Así se ve la Covid-19: Este grupo de radiólogos mira de frente a la enfermedad todos los días

En el área de radiología no hay espacio para la tregua. Aquí los doctores interpretan la pandemia a partir de imágenes de pulmones infectados con lo que parecen ser pinceladas de acuarela en movimiento. Es el patrón de la Covid-19. Esta es la tercera entrega sobre lo que sucede al interior del hospital de Nutrición.

El coronavirus se ve como una acuarela en los pulmones, me explica la doctora Denny Lara Núñez, de 30 años, residente de cuarto año en el departamento de radiología, en Nutrición. Frente a la pantalla, tiene las imágenes de los pulmones de un paciente infectado con SARS-CoV2. La acuarela de la que habla se ve muy tenue, como pinceladas de blanco y gris a las orillas de los dos órganos. La mancha que aparece en cada lado, simétrica, tiene unos puntitos blancos esporádicos más opacos. Con el programa que usan, la doctora mueve la imagen y todas estas partículas nebulosas se mueven de arriba abajo como un caleidoscopio.

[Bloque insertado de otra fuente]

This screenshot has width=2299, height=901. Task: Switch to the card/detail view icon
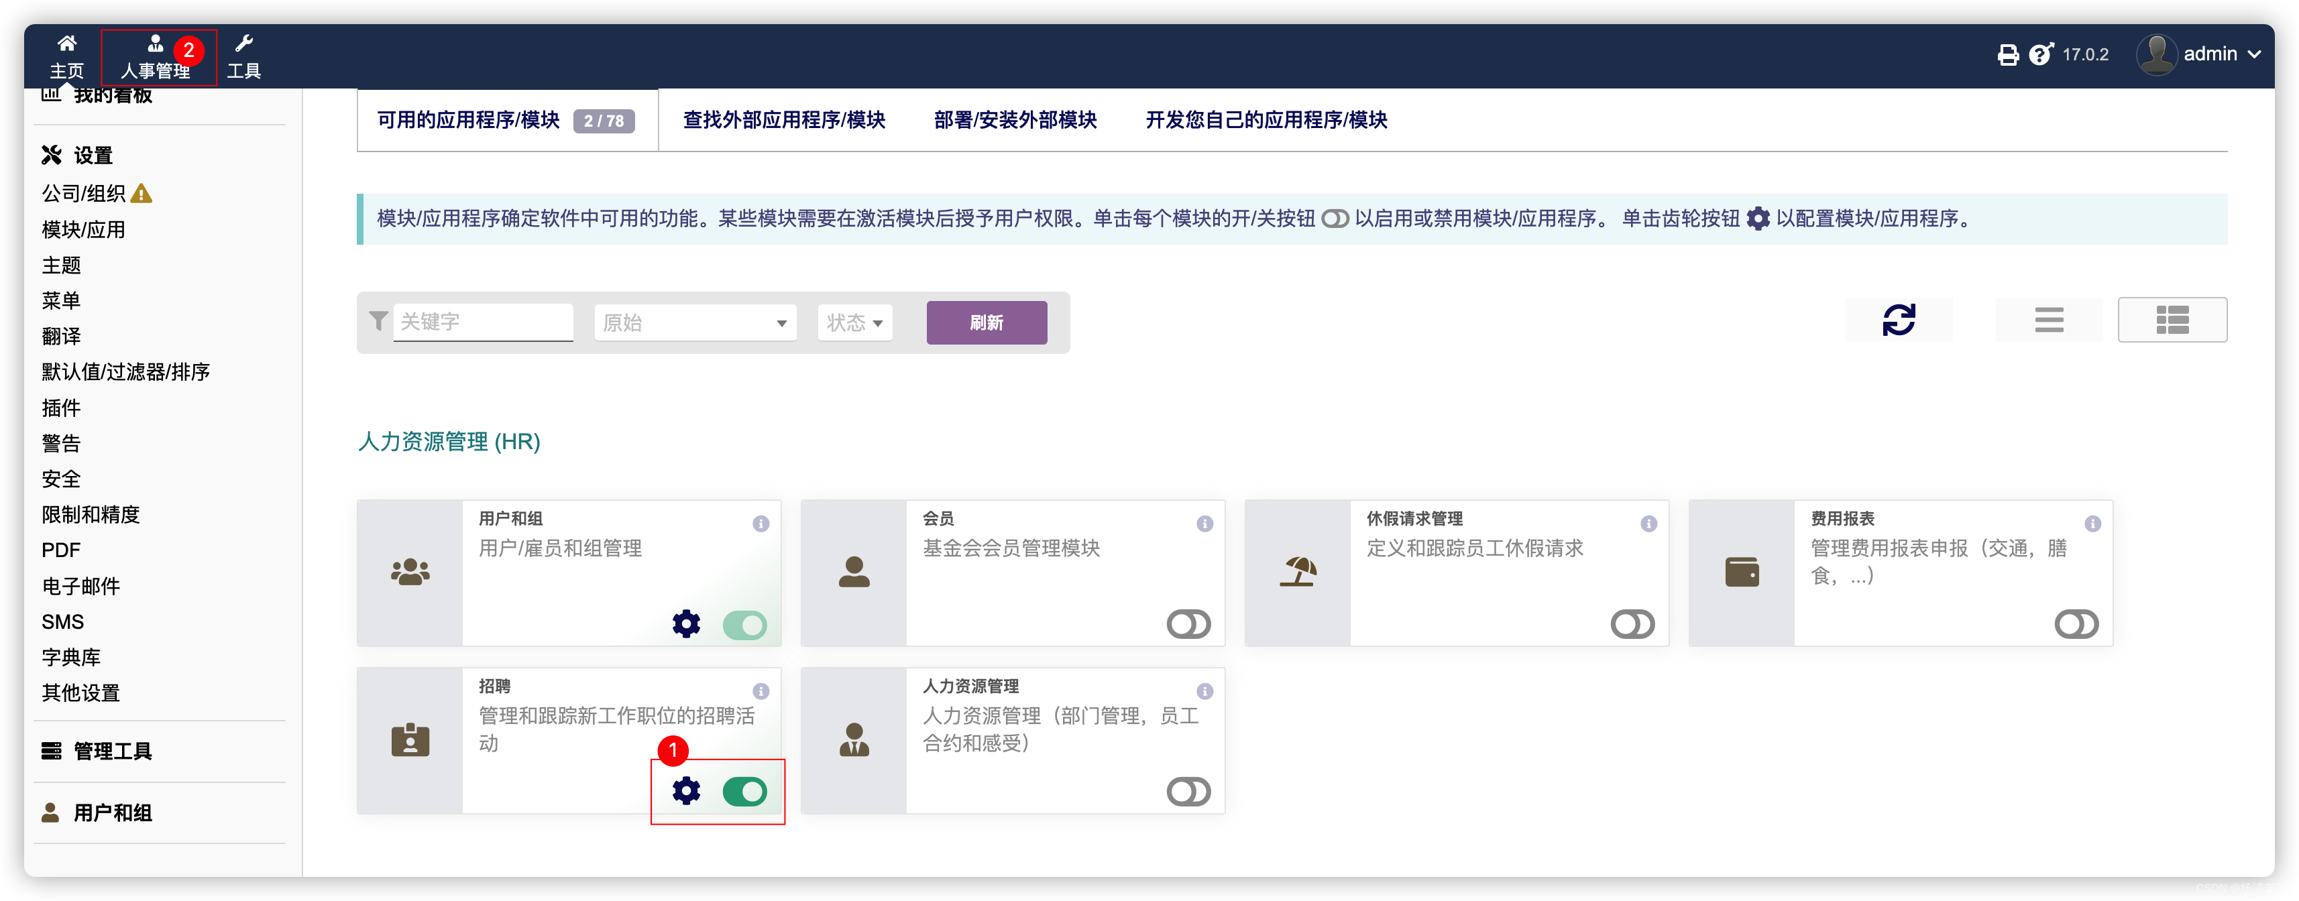pyautogui.click(x=2171, y=319)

“Este es el patrón típico de COVID-19”, concluye.

Otra manera de describirlo sería como un cielo nublado con tonos grises de nubes sobrepuestas que presagia una tormenta. No puedo evitar que la representación gráfica de esta neblina que obstruye la respiración me parezca hermosa. Estoy aprendiendo que son los radiólogos los que capturan las imágenes de COVID-19 en los pulmones, entre otras cosas, y esta especialidad médica de la que sabía casi nada, empieza a resultarme fascinante.

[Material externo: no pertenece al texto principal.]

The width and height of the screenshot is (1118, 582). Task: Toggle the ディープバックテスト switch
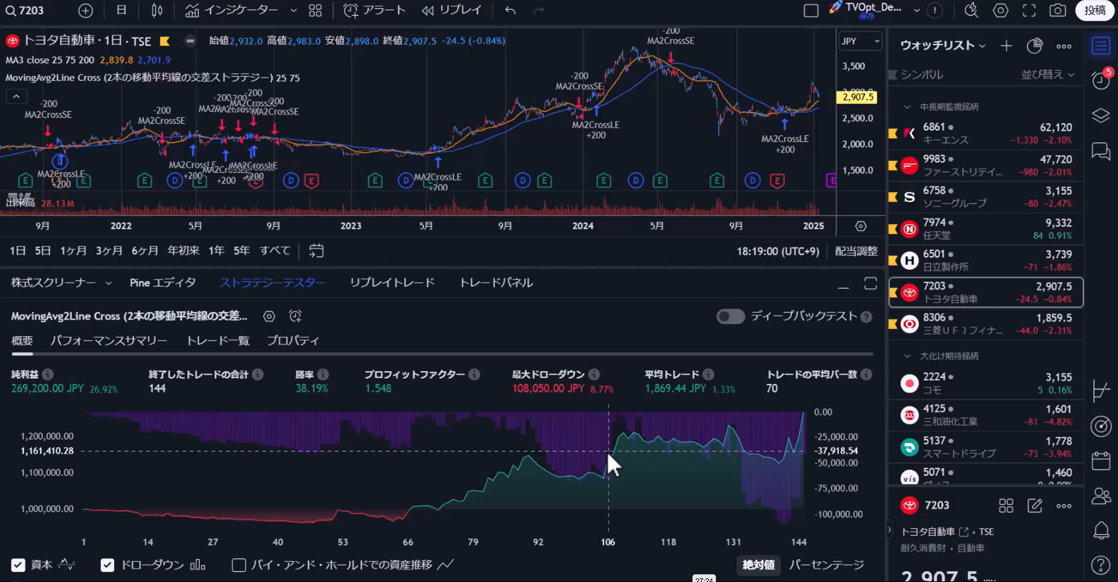pos(730,316)
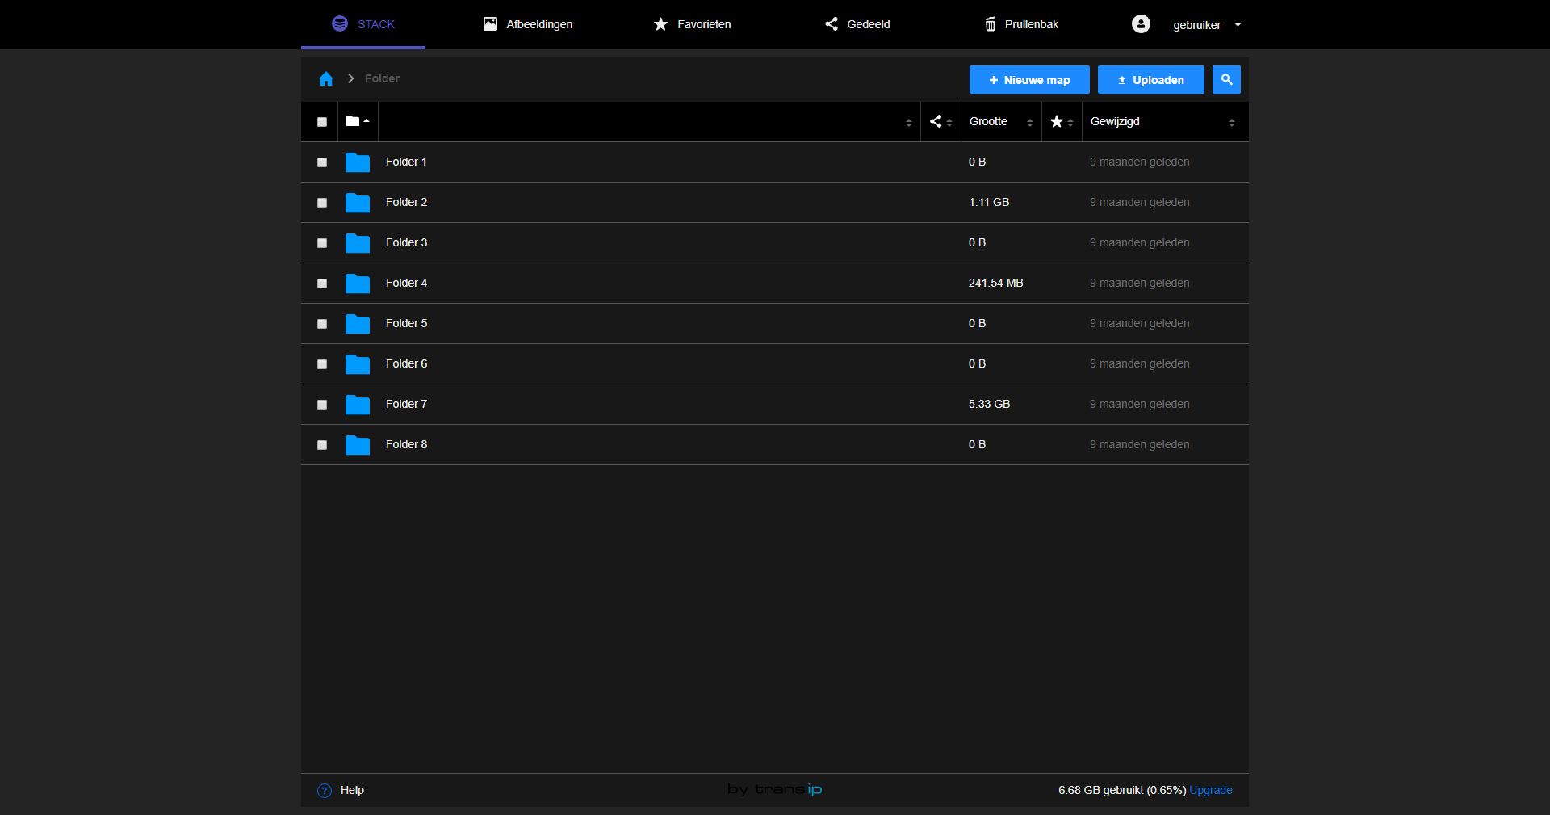Open the search icon
Screen dimensions: 1550x815
(1225, 79)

“Siempre he visto a la Radiología como otro idioma”, dice Lara Núñez, y empieza a explicarme ese lenguaje de jeroglíficos modernos con los que encuentran diagnósticos.

“Puedo ver las imágenes que alguien más tomó, entenderlas, saber lo que estaba buscando y si encontró algo malo”. Cada captura de los aparatos médicos cuenta una historia. “Todos los radiólogos del mundo podemos entender qué está pasando ahí, pero nadie más.” Imagino a los radiólogos como niños que dibujaron mensajes secretos en papel con jugo de limón, a simple vista invisibles, pero accesibles para quien sepa que el mensaje se revela a contraluz.

Estamos en el cuarto donde normalmente trabajan los médicos radiólogos con cinco estaciones de trabajo, lejos de la zona de urgencias donde llegan pacientes contagiados con coronavirus. Cada una consiste de un escritorio con tres monitores. El de la izquierda, registra el reporte de los órganos de los pacientes, mientras que los dos de la derecha proyectan las imágenes que estudian. La luz de la habitación está apagada y sólo alumbran unos focos azules sobre las paredes, de abajo hacia arriba. Hay cuatro doctores al interior, cada uno enajenado frente a sus pantallas. Lo más parecido que he visto son financieros en estaciones de la bolsa de valores, calculando probabilidades para ganar dinero.

Aquí lo que calculan son probabilidades de supervivencia.